Your instructions: Among the lines below, a stretch begins at the one with "Instruction: Power on" and ends at the one with "You are a computer-use agent. Screen". Repeat that stretch exactly, ends included.

►

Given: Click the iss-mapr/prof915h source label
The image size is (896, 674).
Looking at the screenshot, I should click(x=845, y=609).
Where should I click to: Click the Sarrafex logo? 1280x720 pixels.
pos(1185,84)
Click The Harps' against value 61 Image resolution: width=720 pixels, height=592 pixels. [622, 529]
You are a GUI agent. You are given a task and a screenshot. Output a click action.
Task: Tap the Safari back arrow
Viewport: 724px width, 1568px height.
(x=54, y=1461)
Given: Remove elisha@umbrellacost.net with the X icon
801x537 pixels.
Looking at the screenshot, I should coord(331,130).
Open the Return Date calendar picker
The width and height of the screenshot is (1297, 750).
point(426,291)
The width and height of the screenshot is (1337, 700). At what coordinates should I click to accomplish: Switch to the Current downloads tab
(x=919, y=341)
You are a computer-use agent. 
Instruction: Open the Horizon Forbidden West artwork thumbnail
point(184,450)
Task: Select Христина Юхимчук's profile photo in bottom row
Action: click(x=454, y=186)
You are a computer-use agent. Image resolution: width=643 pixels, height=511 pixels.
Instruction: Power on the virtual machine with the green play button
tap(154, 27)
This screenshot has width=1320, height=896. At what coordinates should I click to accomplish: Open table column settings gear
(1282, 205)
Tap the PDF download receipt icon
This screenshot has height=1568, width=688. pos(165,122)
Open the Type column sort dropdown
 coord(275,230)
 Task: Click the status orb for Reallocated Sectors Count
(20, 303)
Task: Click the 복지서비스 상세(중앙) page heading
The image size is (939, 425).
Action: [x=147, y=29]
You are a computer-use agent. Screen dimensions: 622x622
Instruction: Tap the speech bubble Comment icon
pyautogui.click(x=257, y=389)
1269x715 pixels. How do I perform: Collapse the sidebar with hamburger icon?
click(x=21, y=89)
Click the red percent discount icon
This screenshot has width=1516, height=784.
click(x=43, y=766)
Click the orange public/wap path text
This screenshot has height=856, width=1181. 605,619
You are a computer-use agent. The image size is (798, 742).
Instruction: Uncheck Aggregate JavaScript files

◄

Reply:
Instruction: Power on the virtual machine with the green play button
tap(154, 27)
This screenshot has width=1320, height=896. At what coordinates should I click to accomplish: Open table column settings gear
(1282, 205)
Tap the PDF download receipt icon
This screenshot has height=1568, width=688. pos(165,122)
Open the Type column sort dropdown
 coord(275,230)
 Task: Click the status orb for Reallocated Sectors Count
(20, 303)
Task: Click the 복지서비스 상세(중앙) page heading
The image size is (939, 425).
Action: [x=147, y=29]
You are a computer-use agent. Screen dimensions: 622x622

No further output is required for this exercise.